--- START ---

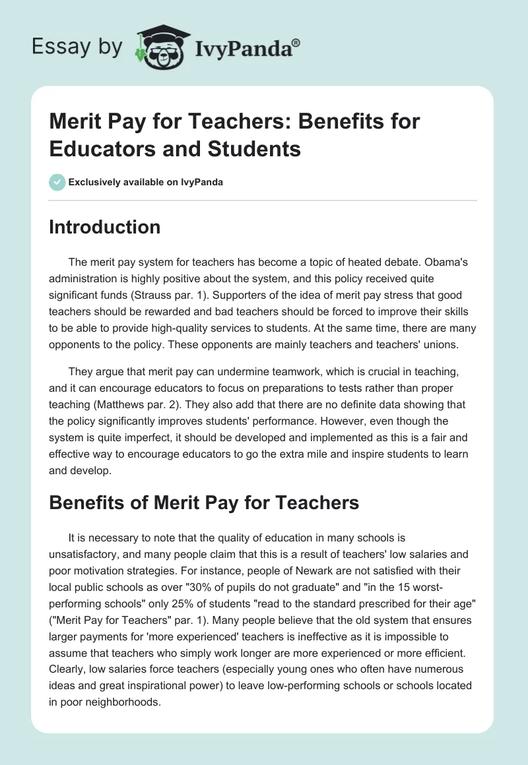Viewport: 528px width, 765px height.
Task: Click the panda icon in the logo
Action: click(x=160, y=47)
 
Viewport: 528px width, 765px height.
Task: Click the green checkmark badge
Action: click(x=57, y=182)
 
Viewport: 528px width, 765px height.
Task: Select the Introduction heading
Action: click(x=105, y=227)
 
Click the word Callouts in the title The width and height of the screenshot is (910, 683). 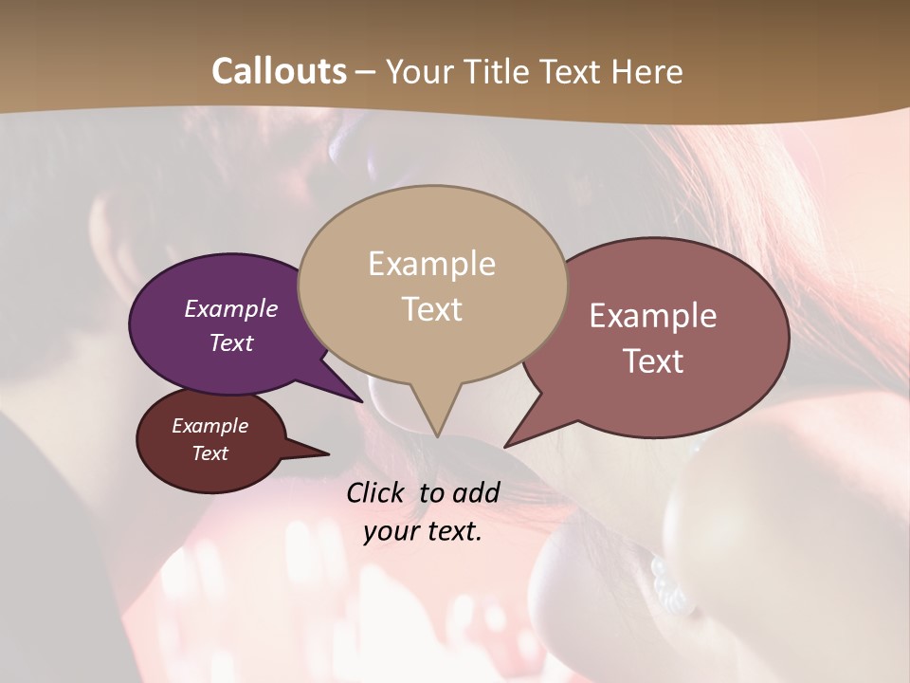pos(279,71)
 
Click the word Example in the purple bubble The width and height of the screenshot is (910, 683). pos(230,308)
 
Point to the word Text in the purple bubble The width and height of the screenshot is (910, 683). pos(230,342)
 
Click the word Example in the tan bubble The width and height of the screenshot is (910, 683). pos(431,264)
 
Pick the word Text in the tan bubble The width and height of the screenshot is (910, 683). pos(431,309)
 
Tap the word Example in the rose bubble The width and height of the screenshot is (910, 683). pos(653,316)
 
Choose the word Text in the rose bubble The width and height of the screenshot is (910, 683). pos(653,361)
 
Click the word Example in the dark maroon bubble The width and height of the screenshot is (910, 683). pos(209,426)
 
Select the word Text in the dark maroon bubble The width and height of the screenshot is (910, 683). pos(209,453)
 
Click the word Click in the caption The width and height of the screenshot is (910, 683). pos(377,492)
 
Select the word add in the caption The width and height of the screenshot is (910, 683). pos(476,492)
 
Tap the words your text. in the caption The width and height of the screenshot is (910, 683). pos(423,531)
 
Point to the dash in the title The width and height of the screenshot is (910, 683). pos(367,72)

--- END ---

- YOUR INSTRUCTIONS
Update the records from the line with "Pick the word" up to and including the line with "Choose the word", changing "bubble" to "balloon" and leaving everything else as it is. Give back only those lines.

- OUTPUT FOR THIS TASK
Pick the word Text in the tan balloon The width and height of the screenshot is (910, 683). pos(431,309)
 
Tap the word Example in the rose balloon The width and height of the screenshot is (910, 683). pos(653,316)
 
Choose the word Text in the rose balloon The width and height of the screenshot is (910, 683). pos(653,361)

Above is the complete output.